Greenhouse gas (GHG) like carbon dioxide emitted from the burning of fossil fuels is a threat to climate change. Heavy-duty transport systems which run on fossil fuel are also one of the rising causes of CO2 emissions. Around 6% of EU greenhouse gas emissions and a quarter of CO2 emissions from road transportation are connected to heavy-duty vehicles. Reduction of GHG emissions from heavy-duty vehicles can contribute to a much greener environment.

To assess the impact of electrification on climate change, the study of electric heavy-duty vehicles in their life cycle was necessary. This led to the ELISA study!
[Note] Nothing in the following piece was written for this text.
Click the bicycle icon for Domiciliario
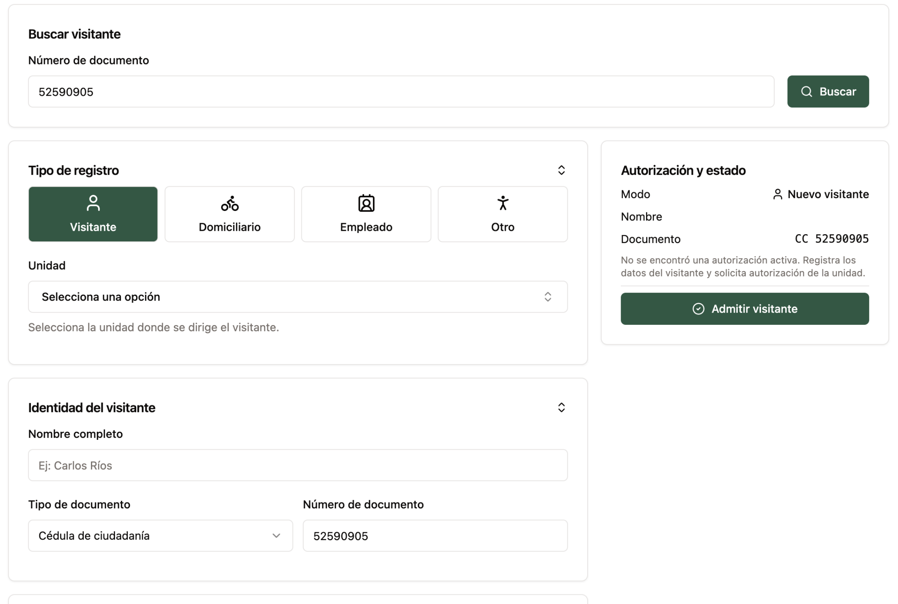point(229,203)
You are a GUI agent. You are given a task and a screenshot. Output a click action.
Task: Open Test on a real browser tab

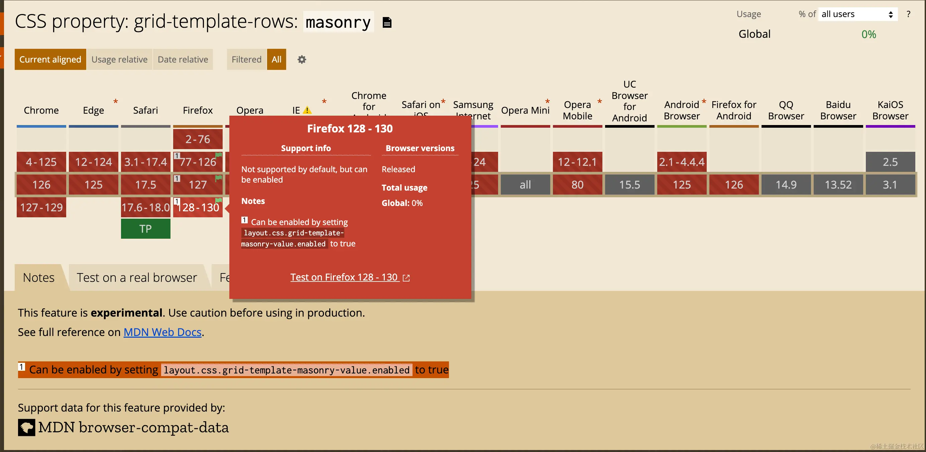point(137,278)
What does the study demonstrate?

The ELISA study used data from a German Pilot project. An overhead line system was used to power a hybrid truck while it was on the road for a life cycle evaluation. According to the study, the systems might lower emissions by 22.1% when used in conjunction with feasible technological advancements as compared to traditional trucks.

When did it begin?

Heavy-duty vehicles’ EU-wide CO2 emission standards were enacted in 2019 for the first time lowering new lorry emissions on average between 2025 and 2030. By August 14, 2019, Regulation (EU) 2019/1242 - setting CO2 emission performance standards for the new heavy-duty vehicle was in effect.
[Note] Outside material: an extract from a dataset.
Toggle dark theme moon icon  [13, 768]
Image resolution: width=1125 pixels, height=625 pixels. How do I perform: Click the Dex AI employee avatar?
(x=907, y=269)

What does the regulation possess?

The regulations also have a technology-neutral incentive system to promote the use of zero- and low-emission cars. It contains an incentive factor for

• Zero-emission vehicles (ZEV) - Trucks without tailpipe CO2 emissions
• Low-emission vehicles - (I) Trucks with a technically maximum permitted laden mass of over 16 tonnes and (ii) trucks with CO2 emissions that are less than half of the average of all the vehicles in their group that were registered during the 2019 reporting period, both fall into this category.

What is the goal of this regulation?

• Approximately 54 million tonnes of CO2 will be eliminated between 2020 and 2030.
• Pump savings of up to €55 000 in the first five years of use for a new truck purchased in 2030 and up to roughly €25 000 in the first five years of use for a new truck purchased in 2025 are possible.
• Up to 170 million tonnes of oil could be retained between the period 2020 and 2040.

Authorities and researchers conducted a field trial to assess whether electric charging through overhead lines may reduce CO2 emissions in freight transport, and the early results are hopeful.